I love media convergence! Suddenly we all became these nerdy civil journalists that were able to speak our minds to the world. To me this ongoing dynamic is great and I get to exploit it in many cool ways. I now have a smart-phone which allows me, not only to make phone calls, but to check my g+ account, send a tweet, capture a photo instead of a mental picture and even film it if I need to! Obviously that is just a few examples of what I can do, my point is that convergence has made my cell-phone become this multimedia platform compared to what it used to be 10 years ago.
I cannot remember the exact model of my first cell-phone. It was year -98 or -99 and the phone was very yellow, very heavy and very cool. With it, I was able to text and talk basically 🙂
With today’s cool new technologies, and of course with the Internet onboard, we become “prosumers” (Mitew 2012) instead of consumers, meaning that we are able to produce new content or modify already produced content: Rip, mix & burn (I did not say we were allowed). This used to be a privilege for only the wealthy industries given that the production used to be very expensive, that was also the time when I used to pay a heavy price to watch a good movie at the cinema. But the Internet changed this. It is now free for a person like me to produce content online as well as publishing it, this obviously also makes me able to watch content for free online – great huh? Not so great for the big conglomerates though. Scarcity is money for the industries. Ownership and control of content is the key in their business-model, so the concept of media convergence is not speaking to them as it does to me.

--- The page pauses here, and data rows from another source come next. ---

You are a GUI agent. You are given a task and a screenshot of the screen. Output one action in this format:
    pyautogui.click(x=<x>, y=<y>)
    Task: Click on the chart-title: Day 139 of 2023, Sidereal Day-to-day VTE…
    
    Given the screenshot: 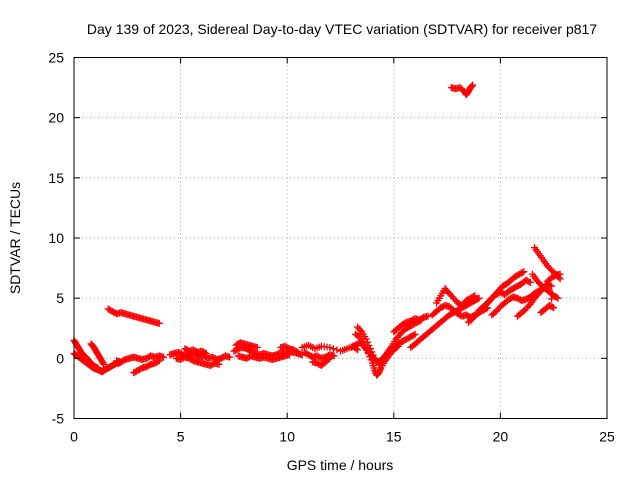 What is the action you would take?
    pyautogui.click(x=342, y=29)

We should not underestimate these big industries. As the world become more convergent they see the need to protect their content through patenting and stricter copyright laws, and we are definitely witnessing this today; license agreements (EULA), patent-wars and user content being removed from the web due to copyright infringements.
Convergence is also challenging to old business models. Take the good old bookstore! Although we see a survivor here and there from time to time, this business is basically dead, replaced by Amazon’s kindle and online book outlets. The same happened to photo-shops which also moved online. The list of obsolete business models is only getting longer. That fact that I find media convergence to be great is a statement made by looking from my own perspective. Many people lose their jobs due to this dynamic, it is hard to adapt and modify a whole society into a technological era, but it is happening, and personally I think it is for the better. Our options are increasing, our knowledge is shared and to be honest, having things online just makes things easier and more convenient.
Mitew, T 2012, Transglobal entertainment and media convergence, lecture, DIGC202, Global Networks, University of Wollongong, delivered 27 August.